A method described herein may be performed by a NIC that performs iSCSI and NVMe/TCP data plane processing in hardware on behalf of a host device to which the NIC is connected. The method may include communicatively coupling the NIC to a host device to facilitate registration of transmit and receive virtual memory buffers with the NIC and establishment, via the NIC, of an iSCSI or NVMe/TCP connection between the host device and a destination device. The method may further include creating transmit and receive queue and mapping transmit and receive queue memory in application's virtual address space. The method may further include receiving iSCSI or NVMe/TCP PDU transmit work request from the host device where the PDU transmit work request is written into the transmit queue memory directly from an application running in a user space of the host device. The method may further include processing the PDU transmit work request to generate a packet to be transmitted to the destination device, and transmitting the packet over a network to the destination device and receiving a packet from the destination device. Additionally, the method may include delineating iSCSI and NVMe/TCP PDU in TCP byte stream by NIC and receiving via a receive queue iSCSI or NVMe/TCP PDU receive completion and provide the application running in the user space of the host device with direct access to the PDU header and data buffers.

Additionally, the techniques described herein may be performed by a system and/or device having non-transitory computer-readable media storing computer-executable instructions that, when executed by one or more processors, performs the method described above.

This disclosure describes techniques for host devices to offload iSCSI and NVMe/TCP data plane processing for data plane traffic to a NIC, and for the NIC to perform the data plane traffic processing in hardware. Traditionally, network protocol stacks have been implemented within the kernel of an operating system of a computing device. In light of this, user space applications running on host devices interact with a kernel of an operating system using system calls in order to send network traffic, such as TCP/IP traffic. However, the system calls, TCP/IP processing, and data copying required when communicating via the kernel increases CPU utilization as well as I/O latency experienced by the application and computing device. According to the techniques described herein, the host device may be configured to enable kernel bypass for data path traffic for iSCSI and NVMe/TCP user space applications, and a NIC may include hardware (e.g., one or more hardware chips) configured to perform the iSCSI, NVMe/TCP and TCP/IP processing for iSCSI and NVMe/TCP connections.

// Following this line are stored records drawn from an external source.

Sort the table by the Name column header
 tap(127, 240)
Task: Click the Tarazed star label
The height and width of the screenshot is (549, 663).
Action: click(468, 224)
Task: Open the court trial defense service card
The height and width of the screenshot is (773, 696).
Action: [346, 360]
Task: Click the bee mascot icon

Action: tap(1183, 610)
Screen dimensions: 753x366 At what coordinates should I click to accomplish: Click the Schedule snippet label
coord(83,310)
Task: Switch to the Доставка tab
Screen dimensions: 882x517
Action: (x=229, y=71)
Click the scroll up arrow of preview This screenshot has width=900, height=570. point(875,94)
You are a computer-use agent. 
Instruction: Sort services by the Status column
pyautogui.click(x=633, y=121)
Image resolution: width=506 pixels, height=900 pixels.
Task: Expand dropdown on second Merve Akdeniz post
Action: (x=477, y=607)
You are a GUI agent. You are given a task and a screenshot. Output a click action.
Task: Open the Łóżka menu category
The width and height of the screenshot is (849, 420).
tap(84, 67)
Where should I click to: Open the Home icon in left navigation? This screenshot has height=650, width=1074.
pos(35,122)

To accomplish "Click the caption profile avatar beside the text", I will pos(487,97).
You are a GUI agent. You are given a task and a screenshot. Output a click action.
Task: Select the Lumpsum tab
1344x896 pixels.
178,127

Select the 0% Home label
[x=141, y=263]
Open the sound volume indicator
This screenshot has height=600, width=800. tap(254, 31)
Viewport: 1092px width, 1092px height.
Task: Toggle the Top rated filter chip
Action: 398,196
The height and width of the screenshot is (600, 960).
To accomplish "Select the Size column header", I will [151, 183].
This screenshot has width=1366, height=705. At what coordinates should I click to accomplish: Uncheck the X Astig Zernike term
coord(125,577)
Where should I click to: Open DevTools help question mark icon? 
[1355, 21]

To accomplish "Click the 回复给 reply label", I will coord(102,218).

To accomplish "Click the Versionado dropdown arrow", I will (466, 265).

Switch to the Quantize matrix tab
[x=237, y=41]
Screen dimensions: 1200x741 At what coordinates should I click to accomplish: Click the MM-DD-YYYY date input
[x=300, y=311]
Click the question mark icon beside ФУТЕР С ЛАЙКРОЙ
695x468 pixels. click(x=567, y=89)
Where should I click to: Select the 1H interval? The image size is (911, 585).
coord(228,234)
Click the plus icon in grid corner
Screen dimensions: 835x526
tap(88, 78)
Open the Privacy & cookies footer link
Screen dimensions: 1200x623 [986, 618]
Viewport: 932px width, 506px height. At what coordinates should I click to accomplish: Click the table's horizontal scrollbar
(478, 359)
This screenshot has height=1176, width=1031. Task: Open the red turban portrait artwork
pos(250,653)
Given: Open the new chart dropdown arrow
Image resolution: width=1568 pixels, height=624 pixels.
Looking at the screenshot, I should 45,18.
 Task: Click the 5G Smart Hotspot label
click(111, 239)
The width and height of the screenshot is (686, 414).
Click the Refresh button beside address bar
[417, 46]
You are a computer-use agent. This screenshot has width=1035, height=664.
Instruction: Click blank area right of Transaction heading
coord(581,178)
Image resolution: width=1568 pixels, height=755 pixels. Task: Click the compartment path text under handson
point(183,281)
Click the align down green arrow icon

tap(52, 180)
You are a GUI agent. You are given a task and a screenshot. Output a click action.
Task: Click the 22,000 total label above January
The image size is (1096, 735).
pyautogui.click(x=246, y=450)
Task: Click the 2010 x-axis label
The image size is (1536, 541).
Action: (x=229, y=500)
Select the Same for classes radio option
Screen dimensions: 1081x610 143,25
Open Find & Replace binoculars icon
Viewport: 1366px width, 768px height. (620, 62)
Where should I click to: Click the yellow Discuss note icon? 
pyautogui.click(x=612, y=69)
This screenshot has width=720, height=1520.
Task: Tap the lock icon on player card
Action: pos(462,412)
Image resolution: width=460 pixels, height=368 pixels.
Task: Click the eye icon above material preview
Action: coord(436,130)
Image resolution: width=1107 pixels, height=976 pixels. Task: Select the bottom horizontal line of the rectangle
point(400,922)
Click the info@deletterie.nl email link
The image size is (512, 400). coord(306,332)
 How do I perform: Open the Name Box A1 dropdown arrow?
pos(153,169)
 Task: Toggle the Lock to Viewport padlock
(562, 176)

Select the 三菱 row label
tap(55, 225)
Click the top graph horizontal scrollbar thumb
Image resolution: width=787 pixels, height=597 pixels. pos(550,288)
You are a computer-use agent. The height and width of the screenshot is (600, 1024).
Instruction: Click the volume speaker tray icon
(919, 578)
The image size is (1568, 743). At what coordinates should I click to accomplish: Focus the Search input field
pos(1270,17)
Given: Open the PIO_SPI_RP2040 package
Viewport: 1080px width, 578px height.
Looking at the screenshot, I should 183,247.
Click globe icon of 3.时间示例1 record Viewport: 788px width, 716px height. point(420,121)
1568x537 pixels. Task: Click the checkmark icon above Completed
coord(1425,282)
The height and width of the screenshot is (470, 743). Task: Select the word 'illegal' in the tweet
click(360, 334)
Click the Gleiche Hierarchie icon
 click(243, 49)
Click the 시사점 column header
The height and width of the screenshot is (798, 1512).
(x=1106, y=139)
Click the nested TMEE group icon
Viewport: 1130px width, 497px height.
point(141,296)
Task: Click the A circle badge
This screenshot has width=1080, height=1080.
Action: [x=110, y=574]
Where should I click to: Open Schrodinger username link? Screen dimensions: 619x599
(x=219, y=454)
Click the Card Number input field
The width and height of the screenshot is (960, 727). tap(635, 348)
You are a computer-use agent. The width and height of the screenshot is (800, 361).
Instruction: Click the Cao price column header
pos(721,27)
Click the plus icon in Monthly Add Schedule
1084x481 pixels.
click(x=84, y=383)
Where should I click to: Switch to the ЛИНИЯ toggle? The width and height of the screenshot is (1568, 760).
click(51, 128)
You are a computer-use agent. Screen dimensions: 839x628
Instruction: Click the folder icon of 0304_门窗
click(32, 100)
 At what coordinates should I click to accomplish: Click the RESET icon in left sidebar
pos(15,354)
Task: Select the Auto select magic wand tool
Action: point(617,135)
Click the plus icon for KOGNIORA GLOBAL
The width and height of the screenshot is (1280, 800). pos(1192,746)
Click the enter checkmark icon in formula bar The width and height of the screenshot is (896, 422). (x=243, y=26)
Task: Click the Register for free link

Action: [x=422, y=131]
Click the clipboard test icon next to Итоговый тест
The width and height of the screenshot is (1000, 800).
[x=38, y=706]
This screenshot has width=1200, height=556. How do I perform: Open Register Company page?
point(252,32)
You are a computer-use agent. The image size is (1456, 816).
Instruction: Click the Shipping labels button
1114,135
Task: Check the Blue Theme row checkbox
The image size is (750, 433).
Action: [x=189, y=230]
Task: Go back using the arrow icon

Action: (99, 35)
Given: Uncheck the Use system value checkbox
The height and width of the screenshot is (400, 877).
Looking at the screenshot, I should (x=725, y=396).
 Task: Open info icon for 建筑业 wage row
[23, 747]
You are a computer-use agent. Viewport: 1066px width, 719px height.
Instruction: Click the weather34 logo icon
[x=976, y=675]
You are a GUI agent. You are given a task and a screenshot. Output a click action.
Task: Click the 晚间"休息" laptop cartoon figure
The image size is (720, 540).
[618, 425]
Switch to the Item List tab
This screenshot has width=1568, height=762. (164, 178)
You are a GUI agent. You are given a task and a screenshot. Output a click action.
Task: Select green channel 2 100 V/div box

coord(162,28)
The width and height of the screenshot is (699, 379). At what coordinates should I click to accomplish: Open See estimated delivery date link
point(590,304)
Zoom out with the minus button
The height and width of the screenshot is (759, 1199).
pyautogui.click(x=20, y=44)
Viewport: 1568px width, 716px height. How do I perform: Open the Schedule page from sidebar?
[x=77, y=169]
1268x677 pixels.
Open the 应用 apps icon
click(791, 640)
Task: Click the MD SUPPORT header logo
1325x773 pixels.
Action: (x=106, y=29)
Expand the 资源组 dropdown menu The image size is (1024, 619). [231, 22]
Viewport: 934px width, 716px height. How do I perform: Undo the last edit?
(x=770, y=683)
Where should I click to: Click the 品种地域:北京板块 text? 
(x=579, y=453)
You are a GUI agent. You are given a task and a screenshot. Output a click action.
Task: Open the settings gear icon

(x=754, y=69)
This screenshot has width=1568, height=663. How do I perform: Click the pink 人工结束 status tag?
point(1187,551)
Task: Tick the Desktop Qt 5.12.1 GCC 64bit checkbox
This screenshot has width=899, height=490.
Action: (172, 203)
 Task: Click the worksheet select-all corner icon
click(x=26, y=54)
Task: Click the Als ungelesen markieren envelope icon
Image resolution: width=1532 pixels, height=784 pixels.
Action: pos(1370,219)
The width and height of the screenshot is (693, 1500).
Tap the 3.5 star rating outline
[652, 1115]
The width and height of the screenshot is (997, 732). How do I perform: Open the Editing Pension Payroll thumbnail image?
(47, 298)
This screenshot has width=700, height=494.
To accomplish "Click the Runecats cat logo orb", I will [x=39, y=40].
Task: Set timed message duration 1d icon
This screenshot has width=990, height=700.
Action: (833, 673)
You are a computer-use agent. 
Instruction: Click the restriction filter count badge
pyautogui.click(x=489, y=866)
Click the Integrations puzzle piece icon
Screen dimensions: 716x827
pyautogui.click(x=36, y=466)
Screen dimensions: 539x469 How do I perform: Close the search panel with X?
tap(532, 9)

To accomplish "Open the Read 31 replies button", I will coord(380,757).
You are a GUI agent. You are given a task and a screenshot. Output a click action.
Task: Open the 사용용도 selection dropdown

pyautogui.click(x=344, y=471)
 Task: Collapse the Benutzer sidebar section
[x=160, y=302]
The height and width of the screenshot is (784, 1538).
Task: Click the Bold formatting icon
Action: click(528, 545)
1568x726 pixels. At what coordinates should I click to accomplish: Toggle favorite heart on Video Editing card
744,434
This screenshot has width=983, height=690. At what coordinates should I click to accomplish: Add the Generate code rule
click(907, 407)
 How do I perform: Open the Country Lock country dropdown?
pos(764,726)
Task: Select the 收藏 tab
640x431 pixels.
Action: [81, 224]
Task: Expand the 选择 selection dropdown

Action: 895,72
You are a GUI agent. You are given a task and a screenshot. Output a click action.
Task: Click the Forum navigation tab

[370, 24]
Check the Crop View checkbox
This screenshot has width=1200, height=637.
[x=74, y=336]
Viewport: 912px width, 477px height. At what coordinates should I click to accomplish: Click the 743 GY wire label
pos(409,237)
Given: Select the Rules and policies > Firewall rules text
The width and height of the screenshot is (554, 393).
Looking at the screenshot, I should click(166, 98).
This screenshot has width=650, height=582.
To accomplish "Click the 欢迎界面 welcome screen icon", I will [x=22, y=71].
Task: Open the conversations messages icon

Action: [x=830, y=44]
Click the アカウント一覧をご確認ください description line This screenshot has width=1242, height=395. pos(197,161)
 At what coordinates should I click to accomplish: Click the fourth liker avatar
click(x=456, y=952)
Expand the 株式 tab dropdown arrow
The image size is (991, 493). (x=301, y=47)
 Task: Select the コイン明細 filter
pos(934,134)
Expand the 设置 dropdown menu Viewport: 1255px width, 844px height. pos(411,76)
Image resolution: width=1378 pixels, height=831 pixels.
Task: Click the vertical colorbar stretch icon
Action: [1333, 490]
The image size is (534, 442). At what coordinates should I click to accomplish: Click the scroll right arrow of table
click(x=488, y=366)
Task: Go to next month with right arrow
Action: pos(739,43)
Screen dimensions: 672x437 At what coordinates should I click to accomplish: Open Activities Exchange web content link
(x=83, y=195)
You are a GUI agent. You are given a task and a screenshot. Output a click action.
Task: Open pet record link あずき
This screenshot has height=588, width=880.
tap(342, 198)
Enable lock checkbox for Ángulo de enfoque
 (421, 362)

iSCSI and NVMe/TCP user space applications may still be configured to use system calls for at least a portion of the control plane communications needed for iSCSI and NVMe/TCP connections. For instance, the user space applications may utilize system calls to the kernel of the host device in order to register transmit and receive virtual memory buffers with the NIC, create an offloaded iSCSI or NVMe/TCP server, establish the iSCSI or NVMe/TCP connection, create transmit and receive queues, and tearing down the iSCSI or NVMe/TCP connection. However, rather than having the TCP/IP protocol stack run in the kernel to perform the data plane processing, the host device may be configured to provide NIC access directly from the user space to enable direct hardware offload of data plane processing.

The NIC that is connected to the host device (e.g., via a Peripheral Component Interconnect express (PCIe) interface) may include hardware components, such as one or more hardware chips, that are configured to perform hardware-based processing for the iSCSI and NVMe/TCP data plane traffic. As an example, the NIC may include a transmit queue in which the PDU transmit work request is written to transmit iSCSI or NVMe/TCP PDU to a destination device via the TCP/IP connection. User space application issues a system call to create a transmit queue, kernel allocates memory for transmit queue and provides address of this memory to NIC, application maps (by using mmap( ) system call) this memory in its virtual address space for writing transmit work request directly into the transmit queue memory. The hardware chip(s) of the NIC may perform various data processing techniques to transmit the application data, such as iSCSI and NVMe/TCP header and data digest computation and insertion in the PDU, packetization of the data, encapsulation and decapsulation, security processing, and so forth. By implementing the iSCSI, NVMe/TCP and TCP/IP stack in hardware of the NIC, the iSCSI and NVMe/TCP user space applications are able to transmit data from the user space application buffers directly to the NIC without the need to copy the data (e.g., copy in-and-out of kernel buffers), and the iSCSI and NVMe/TCP user space applications can directly write transmit work request into the transmit queues of the NIC.

User space applications issues a system call to create a receive queue, kernel allocates memory for receive queue and provides this address to NIC. Application maps (mmap( )) this memory in its virtual address space for reading PDU transmit and receive completion directly from the receive queue. The applications may continue to poll receive queue(s) of the NIC to determine if NIC has written PDU transmit or receive completion into the receive queue.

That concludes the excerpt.